# Dataset content start

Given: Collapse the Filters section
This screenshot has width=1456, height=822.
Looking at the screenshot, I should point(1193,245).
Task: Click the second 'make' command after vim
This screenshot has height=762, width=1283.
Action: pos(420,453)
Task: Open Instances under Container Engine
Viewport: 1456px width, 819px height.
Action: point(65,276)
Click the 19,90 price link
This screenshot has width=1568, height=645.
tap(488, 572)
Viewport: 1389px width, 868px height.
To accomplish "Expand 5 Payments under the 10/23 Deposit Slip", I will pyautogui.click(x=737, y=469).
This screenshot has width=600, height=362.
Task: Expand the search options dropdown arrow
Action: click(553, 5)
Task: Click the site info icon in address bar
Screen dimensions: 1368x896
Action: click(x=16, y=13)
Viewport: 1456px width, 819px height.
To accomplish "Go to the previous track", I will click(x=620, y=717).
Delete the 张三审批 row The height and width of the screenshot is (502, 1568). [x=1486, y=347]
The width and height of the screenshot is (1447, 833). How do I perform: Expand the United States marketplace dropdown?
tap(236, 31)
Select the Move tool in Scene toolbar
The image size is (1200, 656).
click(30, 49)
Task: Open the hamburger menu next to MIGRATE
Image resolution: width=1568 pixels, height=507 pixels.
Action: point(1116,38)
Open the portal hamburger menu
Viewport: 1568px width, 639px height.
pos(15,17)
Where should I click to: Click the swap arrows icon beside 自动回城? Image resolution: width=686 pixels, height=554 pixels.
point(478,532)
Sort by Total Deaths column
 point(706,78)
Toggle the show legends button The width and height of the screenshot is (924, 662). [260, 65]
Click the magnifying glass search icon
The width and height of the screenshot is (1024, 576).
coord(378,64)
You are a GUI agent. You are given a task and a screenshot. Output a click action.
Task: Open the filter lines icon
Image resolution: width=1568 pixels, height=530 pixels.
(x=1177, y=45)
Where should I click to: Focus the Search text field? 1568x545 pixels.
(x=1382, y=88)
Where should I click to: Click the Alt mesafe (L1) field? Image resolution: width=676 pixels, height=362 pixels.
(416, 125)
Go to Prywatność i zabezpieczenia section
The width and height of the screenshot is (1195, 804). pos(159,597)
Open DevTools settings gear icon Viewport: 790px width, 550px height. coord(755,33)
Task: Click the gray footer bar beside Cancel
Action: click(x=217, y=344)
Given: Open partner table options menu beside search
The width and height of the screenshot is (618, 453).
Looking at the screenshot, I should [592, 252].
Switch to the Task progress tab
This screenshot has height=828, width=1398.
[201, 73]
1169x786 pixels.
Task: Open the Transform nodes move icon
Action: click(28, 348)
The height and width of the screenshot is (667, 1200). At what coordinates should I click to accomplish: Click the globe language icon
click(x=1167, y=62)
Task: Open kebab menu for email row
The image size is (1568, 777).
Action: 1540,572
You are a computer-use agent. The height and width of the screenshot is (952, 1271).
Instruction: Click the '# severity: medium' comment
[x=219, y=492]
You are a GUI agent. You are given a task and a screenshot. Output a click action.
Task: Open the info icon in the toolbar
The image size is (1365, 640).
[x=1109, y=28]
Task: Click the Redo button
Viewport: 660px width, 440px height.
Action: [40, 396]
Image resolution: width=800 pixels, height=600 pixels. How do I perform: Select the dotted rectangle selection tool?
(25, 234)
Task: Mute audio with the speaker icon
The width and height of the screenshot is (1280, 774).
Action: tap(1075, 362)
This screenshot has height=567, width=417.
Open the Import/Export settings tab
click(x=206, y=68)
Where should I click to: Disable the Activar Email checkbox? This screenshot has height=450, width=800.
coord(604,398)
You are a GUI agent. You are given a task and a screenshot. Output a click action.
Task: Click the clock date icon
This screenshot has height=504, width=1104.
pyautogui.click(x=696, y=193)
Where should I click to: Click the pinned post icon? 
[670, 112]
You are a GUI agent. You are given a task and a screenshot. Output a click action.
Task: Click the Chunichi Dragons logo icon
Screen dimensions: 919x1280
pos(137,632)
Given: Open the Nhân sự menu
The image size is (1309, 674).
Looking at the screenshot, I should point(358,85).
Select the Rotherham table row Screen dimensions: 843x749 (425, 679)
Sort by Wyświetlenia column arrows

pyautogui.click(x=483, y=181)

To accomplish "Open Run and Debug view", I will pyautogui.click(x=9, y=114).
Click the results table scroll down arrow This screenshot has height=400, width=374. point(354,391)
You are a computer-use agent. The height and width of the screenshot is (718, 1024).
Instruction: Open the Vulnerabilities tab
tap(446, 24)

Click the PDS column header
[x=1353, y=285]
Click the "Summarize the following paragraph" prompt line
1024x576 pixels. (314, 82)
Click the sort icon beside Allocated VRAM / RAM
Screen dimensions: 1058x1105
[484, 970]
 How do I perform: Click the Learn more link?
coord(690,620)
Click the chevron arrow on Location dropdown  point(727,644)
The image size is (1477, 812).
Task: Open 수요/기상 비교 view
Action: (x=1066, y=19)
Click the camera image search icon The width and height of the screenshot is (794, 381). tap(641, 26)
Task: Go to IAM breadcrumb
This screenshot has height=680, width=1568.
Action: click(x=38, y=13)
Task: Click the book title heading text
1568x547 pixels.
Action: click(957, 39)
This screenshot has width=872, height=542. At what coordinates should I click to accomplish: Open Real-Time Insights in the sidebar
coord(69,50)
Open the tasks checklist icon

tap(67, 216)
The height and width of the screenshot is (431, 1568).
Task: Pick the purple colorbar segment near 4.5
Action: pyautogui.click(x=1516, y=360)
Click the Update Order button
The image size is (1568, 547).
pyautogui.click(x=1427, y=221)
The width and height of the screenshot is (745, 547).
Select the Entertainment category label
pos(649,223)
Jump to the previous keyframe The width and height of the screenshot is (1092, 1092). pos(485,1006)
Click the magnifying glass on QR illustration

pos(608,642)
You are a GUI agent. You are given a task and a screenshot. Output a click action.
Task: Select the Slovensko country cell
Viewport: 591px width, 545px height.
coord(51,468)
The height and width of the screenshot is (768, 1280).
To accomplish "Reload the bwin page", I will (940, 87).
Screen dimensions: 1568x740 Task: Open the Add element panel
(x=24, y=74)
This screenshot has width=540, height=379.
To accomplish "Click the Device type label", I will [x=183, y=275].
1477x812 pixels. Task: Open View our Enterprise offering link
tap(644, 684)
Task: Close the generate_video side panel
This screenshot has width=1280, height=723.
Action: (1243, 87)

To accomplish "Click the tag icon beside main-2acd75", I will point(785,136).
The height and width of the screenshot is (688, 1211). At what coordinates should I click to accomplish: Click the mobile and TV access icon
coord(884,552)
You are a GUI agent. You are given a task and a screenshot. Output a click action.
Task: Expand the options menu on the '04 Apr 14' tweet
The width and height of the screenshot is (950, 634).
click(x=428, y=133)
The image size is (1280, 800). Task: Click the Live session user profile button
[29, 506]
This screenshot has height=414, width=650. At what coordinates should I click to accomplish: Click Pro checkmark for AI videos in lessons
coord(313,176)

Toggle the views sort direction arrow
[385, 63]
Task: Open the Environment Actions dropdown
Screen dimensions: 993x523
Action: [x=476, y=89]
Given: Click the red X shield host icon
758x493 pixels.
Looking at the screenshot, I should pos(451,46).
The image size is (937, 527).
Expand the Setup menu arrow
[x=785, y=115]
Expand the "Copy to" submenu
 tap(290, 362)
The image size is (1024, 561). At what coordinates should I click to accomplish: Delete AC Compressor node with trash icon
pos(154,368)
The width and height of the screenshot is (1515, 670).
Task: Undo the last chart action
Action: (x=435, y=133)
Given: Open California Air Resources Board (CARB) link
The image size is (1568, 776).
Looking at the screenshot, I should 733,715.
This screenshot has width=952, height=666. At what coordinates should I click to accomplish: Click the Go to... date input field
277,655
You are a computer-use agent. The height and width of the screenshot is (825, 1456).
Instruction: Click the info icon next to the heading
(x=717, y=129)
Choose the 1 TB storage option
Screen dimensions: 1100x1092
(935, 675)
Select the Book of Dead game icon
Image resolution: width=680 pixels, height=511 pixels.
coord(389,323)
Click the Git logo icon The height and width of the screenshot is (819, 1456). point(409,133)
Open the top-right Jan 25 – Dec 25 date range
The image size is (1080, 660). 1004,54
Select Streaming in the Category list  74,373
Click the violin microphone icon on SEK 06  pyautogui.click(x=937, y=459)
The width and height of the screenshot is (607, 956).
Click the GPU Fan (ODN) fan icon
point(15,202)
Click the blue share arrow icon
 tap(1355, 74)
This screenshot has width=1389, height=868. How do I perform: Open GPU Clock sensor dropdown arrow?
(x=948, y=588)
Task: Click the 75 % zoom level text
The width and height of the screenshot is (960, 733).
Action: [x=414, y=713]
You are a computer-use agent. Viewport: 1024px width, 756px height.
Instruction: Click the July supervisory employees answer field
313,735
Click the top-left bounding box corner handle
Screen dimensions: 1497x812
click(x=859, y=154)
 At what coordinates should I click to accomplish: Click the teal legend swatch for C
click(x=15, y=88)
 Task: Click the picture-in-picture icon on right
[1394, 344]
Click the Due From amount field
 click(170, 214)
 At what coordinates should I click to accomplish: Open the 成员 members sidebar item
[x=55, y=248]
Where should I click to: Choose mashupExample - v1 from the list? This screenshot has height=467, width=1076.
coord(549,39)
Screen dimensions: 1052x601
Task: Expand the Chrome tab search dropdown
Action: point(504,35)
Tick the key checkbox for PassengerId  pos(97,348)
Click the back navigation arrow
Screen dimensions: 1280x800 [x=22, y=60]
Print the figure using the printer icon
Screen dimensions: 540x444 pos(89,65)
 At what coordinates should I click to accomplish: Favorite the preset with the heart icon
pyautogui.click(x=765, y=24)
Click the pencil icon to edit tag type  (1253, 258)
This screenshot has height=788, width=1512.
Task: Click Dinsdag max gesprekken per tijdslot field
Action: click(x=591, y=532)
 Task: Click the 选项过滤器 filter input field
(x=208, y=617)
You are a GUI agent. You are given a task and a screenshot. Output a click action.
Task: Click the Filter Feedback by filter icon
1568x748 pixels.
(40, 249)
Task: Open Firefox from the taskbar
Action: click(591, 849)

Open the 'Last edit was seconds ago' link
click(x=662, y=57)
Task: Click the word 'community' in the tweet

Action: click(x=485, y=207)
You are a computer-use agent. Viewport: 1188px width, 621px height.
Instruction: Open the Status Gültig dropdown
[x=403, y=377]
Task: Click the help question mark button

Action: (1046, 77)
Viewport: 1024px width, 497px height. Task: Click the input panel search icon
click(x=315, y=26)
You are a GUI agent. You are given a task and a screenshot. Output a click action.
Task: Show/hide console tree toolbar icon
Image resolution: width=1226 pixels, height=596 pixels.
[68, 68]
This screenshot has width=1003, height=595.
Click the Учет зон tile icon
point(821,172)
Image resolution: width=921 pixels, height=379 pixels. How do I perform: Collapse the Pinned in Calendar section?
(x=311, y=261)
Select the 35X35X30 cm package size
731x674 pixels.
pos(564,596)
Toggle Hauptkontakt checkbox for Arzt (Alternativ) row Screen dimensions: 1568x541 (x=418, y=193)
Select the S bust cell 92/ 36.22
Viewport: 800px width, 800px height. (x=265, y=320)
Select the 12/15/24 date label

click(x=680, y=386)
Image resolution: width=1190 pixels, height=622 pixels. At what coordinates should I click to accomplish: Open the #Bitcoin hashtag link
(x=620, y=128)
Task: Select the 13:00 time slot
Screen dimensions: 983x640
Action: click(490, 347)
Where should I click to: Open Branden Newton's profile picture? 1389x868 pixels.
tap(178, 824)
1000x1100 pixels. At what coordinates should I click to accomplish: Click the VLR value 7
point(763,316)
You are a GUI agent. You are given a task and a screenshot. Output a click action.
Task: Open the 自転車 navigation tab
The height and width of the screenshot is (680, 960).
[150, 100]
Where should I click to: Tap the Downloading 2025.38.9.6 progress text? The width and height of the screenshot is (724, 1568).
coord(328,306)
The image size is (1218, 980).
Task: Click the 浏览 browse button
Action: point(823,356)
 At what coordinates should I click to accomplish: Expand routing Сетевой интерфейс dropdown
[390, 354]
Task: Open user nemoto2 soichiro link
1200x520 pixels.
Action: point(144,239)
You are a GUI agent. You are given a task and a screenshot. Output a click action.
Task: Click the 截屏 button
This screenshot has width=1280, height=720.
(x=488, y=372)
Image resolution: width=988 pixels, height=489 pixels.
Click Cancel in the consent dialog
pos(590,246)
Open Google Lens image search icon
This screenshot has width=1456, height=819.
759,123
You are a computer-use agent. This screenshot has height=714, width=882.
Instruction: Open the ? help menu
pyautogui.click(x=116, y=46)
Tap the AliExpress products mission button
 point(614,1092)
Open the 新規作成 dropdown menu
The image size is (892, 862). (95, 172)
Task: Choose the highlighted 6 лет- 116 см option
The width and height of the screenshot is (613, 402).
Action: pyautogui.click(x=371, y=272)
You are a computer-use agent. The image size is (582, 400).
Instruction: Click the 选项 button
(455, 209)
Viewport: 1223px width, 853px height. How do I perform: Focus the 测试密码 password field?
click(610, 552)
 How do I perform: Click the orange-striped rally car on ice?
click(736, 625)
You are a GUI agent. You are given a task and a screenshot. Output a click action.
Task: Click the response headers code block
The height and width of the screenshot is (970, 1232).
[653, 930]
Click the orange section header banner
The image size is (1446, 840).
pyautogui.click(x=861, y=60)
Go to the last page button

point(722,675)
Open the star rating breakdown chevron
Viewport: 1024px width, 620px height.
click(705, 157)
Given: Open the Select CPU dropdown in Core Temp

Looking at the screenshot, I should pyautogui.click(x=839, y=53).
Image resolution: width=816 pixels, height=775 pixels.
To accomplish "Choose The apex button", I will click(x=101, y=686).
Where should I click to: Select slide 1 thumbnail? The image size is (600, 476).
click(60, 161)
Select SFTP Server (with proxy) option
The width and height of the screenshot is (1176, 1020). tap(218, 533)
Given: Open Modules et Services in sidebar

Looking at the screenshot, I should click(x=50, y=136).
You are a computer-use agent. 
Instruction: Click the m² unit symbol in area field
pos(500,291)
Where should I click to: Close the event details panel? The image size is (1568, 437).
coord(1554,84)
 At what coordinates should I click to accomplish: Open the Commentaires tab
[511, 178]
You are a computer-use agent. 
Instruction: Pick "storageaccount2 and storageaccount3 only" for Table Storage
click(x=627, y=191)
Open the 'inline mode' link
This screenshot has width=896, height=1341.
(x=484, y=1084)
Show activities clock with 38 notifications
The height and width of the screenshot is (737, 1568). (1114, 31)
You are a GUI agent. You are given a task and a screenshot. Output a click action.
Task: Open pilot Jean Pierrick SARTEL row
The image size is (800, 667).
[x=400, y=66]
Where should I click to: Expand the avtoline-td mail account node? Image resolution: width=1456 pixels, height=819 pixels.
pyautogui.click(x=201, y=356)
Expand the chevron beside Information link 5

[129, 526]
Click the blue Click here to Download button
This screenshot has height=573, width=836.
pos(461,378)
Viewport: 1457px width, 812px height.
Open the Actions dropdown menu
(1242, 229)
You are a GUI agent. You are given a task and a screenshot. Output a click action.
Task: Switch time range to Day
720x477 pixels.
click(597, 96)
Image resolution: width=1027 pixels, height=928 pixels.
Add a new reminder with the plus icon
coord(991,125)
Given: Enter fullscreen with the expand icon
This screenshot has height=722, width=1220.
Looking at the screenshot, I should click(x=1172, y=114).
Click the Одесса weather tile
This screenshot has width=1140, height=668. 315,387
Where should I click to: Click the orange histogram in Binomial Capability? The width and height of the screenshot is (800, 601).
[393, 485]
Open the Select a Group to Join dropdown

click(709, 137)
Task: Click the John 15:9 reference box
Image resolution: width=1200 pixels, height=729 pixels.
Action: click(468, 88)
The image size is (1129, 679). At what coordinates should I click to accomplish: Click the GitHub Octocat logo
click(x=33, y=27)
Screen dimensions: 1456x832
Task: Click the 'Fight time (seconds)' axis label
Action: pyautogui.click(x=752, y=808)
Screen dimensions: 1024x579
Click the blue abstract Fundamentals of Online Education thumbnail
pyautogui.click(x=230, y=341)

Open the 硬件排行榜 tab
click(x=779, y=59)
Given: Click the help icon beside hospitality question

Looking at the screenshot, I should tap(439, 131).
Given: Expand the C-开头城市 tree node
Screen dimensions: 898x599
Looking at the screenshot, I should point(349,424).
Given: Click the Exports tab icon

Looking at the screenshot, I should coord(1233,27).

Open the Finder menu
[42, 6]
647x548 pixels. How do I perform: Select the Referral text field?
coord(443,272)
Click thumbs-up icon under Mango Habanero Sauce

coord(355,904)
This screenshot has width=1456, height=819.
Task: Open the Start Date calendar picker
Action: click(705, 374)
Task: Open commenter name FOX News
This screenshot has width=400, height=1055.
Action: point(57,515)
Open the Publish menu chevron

# Dataset content end

Return each line of the records above that contains the string "text", copied in full.

Where should I click to: Focus the Search text field? 1568x545 pixels.
Task: Click the book title heading text
Task: Click the 75 % zoom level text
Where should I click to: Tap the Downloading 2025.38.9.6 progress text? The width and height of the screenshot is (724, 1568).
647x548 pixels. How do I perform: Select the Referral text field?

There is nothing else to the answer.